**Stated problem 1:** List the usernames of everyone who posts in the cube-modding thread below.
**Stated problem 2:** Carry the cube-modding thread below forward from its final line.

**Excerpted text:**
# I will mod your Shengshou 4x4s and 5x5s



## guinepigs rock (Sep 7, 2013)

I will florian modd peoples cubes for them pm me if you want your 4x4 or 5x5 shengshou florian modded and we will work out a price.


----------



## Antonie faz fan (Sep 7, 2013)

No 
You really Think you come up like a stranger and tell pm me and send you're cube and whe work a price out


----------



## Ollie (Sep 7, 2013)

Now for a less stupid comment

Some photo examples of puzzles you've previously modded would be nice?


----------



## MrDemir (Sep 7, 2013)

Ollie said:


> Now for a less stupid comment
> 
> Some photo examples of puzzles you've previously modded would be nice?



+1 , we want to see how good


----------



## BillyRain (Sep 7, 2013)

Ollie said:


> Now for a less stupid comment
> 
> Some photo examples of puzzles you've previously modded would be nice?



More importantly... videos of the final performance.


----------



## windhero (Sep 7, 2013)

BillyRain said:


> More importantly... videos of the final performance.

**Data excerpt:**

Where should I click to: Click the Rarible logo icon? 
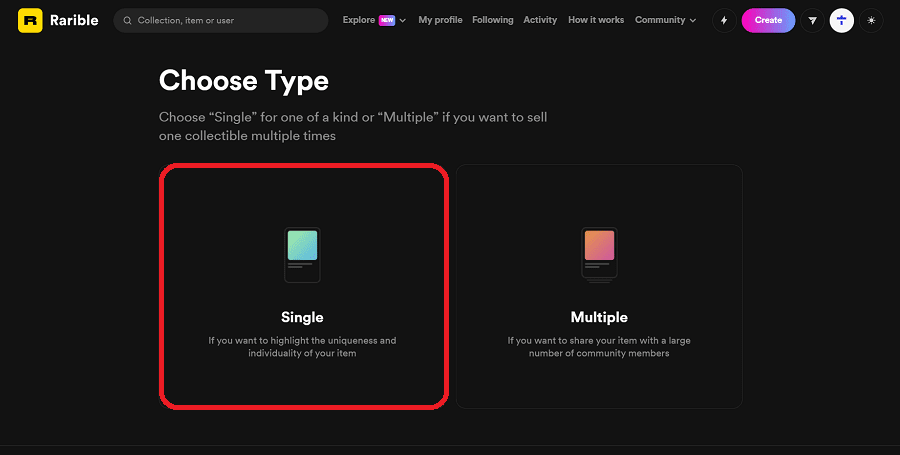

**Exercise output 1:**
- guinepigs rock
- Antonie faz fan
- Ollie
- MrDemir
- BillyRain
- windhero

**Exercise output 2:**
To be honest, videos mean nothing. You cant really tell how the cube feels through video and you cant know if you like it until you try it. Pictures of the quality of the mod would help because a well modded cube is a well modded cube whether it feels good or not in your opinion. I have a pretty much perfectly modded SS v5, yet it can lock up at the wrong tensions. I think a good way to prove that the mod works is by doing a big average of solves and compare the std. deviations, but even then it's still hard to prove that the improvement happened due to the mod.

I have a spare modded 4x4 but I cant sell it because I know no one is willing to pay what I'd ask for it. Assuming that you base your price on an hourly wage it will always cost a lot, Florian + Konsta mod takes quite a while to do even with a rotary tool. I've done it 4 times so I have a rough idea on how it works.


----------



## scottishcuber (Sep 7, 2013)

windhero said:


> To be honest, *videos mean nothing.* You cant really tell how the cube feels through video and you cant know if you like it until you try it. Pictures of the quality of the mod would help because a well modded cube is a well modded cube whether it feels good or not in your opinion. I have a pretty much perfectly modded SS v5, yet it can lock up at the wrong tensions. I think a good way to prove that the mod works is by doing a big average of solves and compare the std. deviations, but even then it's still hard to prove that the improvement happened due to the mod.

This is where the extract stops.